1969 in Görlitz geboren, studierte Steffen Jindra in Berlin und Leipzig Geschichte. Nach Abschluss des Studiums kam der ausgebildete Historiker 1997 zum GMD-Team – zunächst als Redaktionsassistent und seit 2000 als Producer.

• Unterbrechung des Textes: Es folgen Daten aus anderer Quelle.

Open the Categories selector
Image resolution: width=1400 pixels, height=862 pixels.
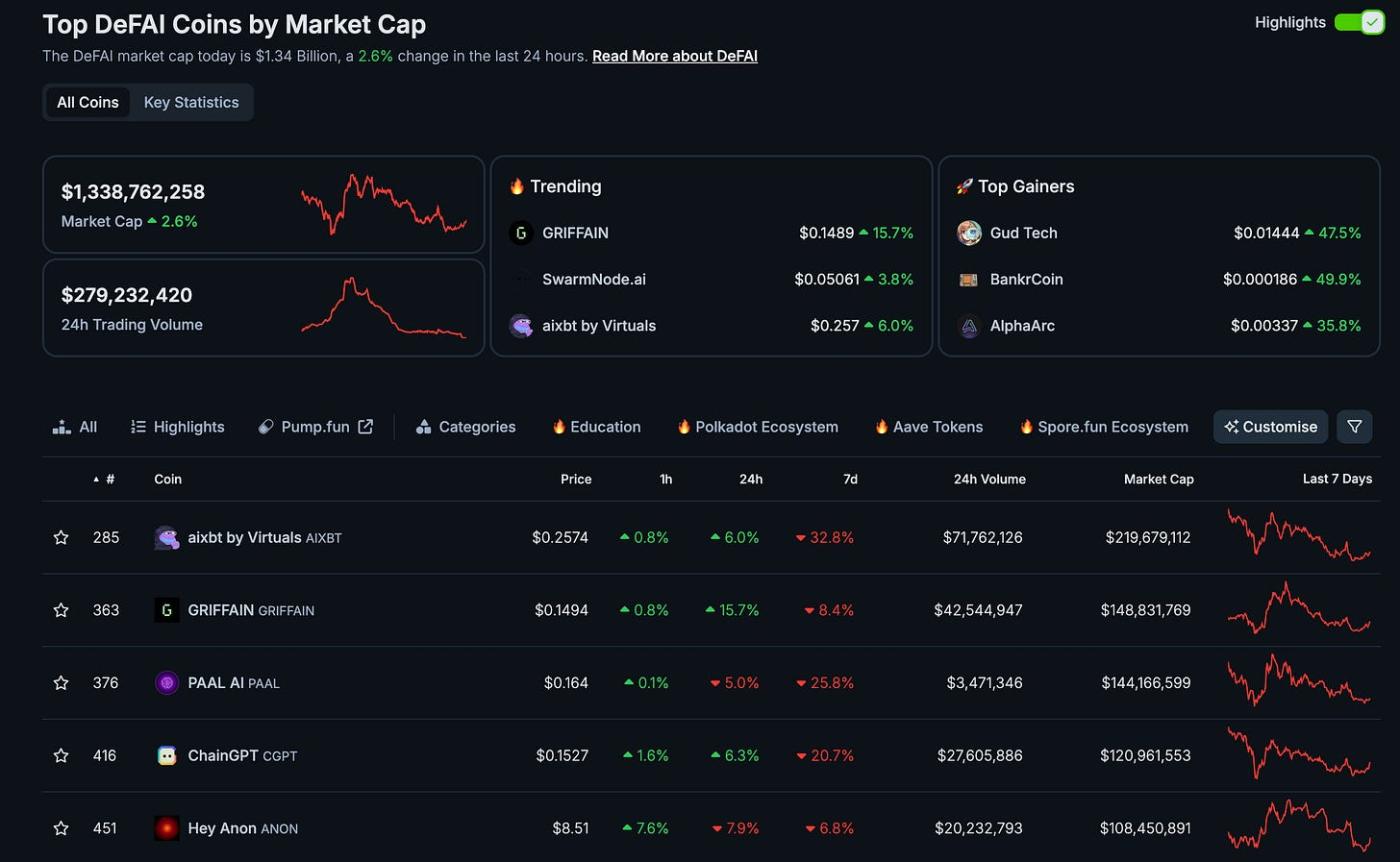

Mittlerweile produziert er eigenständig und arbeitet außerdem als Filmautor („Die Schwarzburger“, 2002; „Radegunde“, 2003).

Der Fachberater: Dr. Jörg Rogge

Dr. Jörg Rogge wurde 1962 geboren. Er studierte Geschichts-, Sozial- und Erziehungswissenschaften an der Universität Bielefeld, was er 1988 mit dem Staatsexamen abschloss. 1993 promoviert er, die Habilitation folgte 2000/01.

Zwischen 1989 und 2000 arbeitete er zusätzlich als wissenschaftlicher Assistent an verschieden Universitäten Deutschlands. Seit Januar 2001 ist er Hochschuldozent für Geschichte des Mittelalters an der Johannes Gutenberg-Universität Mainz.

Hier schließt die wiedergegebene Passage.